Data:
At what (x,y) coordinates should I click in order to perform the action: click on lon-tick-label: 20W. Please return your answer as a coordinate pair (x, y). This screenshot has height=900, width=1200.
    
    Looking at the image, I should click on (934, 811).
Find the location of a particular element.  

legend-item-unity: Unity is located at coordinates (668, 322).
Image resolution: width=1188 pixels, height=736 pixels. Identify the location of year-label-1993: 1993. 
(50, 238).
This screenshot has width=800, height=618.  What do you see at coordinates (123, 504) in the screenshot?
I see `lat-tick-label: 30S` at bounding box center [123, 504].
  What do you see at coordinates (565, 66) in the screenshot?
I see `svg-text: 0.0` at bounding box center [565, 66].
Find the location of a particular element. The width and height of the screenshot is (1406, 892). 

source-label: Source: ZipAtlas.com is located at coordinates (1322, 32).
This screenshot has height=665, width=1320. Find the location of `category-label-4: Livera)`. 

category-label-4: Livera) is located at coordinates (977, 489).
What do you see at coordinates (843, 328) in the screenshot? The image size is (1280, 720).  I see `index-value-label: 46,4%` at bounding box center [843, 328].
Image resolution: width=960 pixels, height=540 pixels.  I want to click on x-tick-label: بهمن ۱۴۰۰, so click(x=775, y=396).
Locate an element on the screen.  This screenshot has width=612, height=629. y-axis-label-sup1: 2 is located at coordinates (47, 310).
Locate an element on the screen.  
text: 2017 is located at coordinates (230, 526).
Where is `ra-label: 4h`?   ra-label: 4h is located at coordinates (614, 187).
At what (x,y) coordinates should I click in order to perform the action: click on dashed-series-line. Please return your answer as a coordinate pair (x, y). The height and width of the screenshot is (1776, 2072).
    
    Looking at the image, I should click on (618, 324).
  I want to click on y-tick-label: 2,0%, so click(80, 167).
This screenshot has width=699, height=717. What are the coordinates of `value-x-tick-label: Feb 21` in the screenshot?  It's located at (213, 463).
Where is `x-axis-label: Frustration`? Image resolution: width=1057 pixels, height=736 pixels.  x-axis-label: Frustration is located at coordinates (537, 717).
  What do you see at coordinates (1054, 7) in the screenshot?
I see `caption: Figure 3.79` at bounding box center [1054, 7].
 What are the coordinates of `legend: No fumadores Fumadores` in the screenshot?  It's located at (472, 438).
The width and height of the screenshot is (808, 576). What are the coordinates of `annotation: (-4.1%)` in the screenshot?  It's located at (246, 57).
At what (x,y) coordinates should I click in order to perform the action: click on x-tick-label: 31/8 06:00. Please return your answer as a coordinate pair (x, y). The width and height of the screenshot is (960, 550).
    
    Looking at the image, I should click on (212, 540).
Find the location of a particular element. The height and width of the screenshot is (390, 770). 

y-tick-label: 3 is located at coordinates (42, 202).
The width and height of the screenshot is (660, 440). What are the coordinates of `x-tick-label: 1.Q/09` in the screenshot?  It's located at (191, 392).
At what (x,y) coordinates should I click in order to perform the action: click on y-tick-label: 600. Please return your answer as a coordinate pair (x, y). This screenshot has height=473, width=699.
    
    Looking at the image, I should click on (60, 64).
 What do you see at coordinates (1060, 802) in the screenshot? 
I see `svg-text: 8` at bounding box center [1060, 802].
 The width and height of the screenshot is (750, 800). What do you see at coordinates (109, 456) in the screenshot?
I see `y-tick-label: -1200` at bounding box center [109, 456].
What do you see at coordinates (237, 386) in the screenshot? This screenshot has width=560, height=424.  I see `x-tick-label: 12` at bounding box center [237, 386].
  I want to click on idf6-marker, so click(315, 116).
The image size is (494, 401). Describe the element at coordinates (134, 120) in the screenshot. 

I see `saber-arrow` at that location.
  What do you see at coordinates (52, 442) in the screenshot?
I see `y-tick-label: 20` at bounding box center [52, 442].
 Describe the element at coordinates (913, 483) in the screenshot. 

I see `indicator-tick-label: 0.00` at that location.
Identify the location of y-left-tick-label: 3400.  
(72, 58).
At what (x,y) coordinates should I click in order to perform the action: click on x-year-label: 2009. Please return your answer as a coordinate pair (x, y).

Your objective: Please reproduce, with no changes, the lines of the listing above, starting at the line that contains "coordinates (537, 717)." and stopping after the line that contains "at (472, 438).".

Answer to this task:
Where is `x-axis-label: Frustration`? Image resolution: width=1057 pixels, height=736 pixels.  x-axis-label: Frustration is located at coordinates (537, 717).
  What do you see at coordinates (1054, 7) in the screenshot?
I see `caption: Figure 3.79` at bounding box center [1054, 7].
 What are the coordinates of `legend: No fumadores Fumadores` in the screenshot?  It's located at (472, 438).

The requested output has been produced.